_WORK ITEM A_. In the passage about a trip to Greece, what kind of diet had the writer's doctor suggested for years?
_WORK ITEM B_. Pick up the passage about a trip to Greece after its last sentence and keep writing in the same voice.

_PASSAGE SHOWN_.

____________________

The timing worked – and Greece plays nice with shoulder season.
Working around a tax man’s schedule is a very specific form of life constraint. We needed a window that wasn’t brutally hot, wasn’t rainy, and didn’t require us to recover for a week afterward. Greece in the shoulder season understood the assignment. Warm days, cool evenings, blue skies without the furnace setting. We didn’t melt. We didn’t shiver. Temperatures were perfect (especially as air conditioning isn’t a “thing” with Rick Steves!)
The food is delicious, healthy – and casually so.
In Greece, excellent food isn’t “a special reservation.” It just is. Fresh bread. Olive oil that deserves its own fan club. Fresh salads that taste like the sun had a hand in them (Heirloom tomatoes! That slab of fresh feta!) Grilled seafood done perfectly without fuss. We ate well everywhere – from simple tavernas to candlelit fine dining and never once felt like we’d been “mass tourist-fed.” Besides my doctor has suggested a Mediterranean diet for years. I literally followed my doctors orders while on vacation and devoured every morsel enjoyed an array of healthy choices!

____________________

_DATASET EXCERPTS_.
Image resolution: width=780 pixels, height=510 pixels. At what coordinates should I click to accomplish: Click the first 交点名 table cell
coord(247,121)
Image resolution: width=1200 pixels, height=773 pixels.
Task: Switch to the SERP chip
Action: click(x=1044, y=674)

____________________

_EXERCISE OUTPUT A_. A Mediterranean diet.

_EXERCISE OUTPUT B_.
The history in Greece is forever. Like, actually forever.
Some places have history. Greece is history. You don’t just visit a ruin – you stand inside the origin story of democracy, philosophy, science, theater, and the Olympics. The stops we visited reminded us that people were thinking big thoughts, building beautiful, complex things (without electricity or technology), and arguing, and loving and questioning and existing two thousand years ago… on the very ground we were standing on now! It’s humbling in the best way.
Mythology makes everything better.
Mountains aren’t just mountains – they’re homes of gods. Springs aren’t just water coming out of the ground – they’re sacred, and there are rituals involved. Ruins come pre-loaded with drama, jealousy, prophecies, and bad decisions by powerful men. Greece doesn’t ask you to suspend disbelief; it invites you to imagine more.
The landscape does a lot of heavy lifting.
Sea, mountains, olive groves, islands, valleys – sometimes all in the same day. Greece keeps changing the scenery and it’s visually generous.
Greece rewards curiosity.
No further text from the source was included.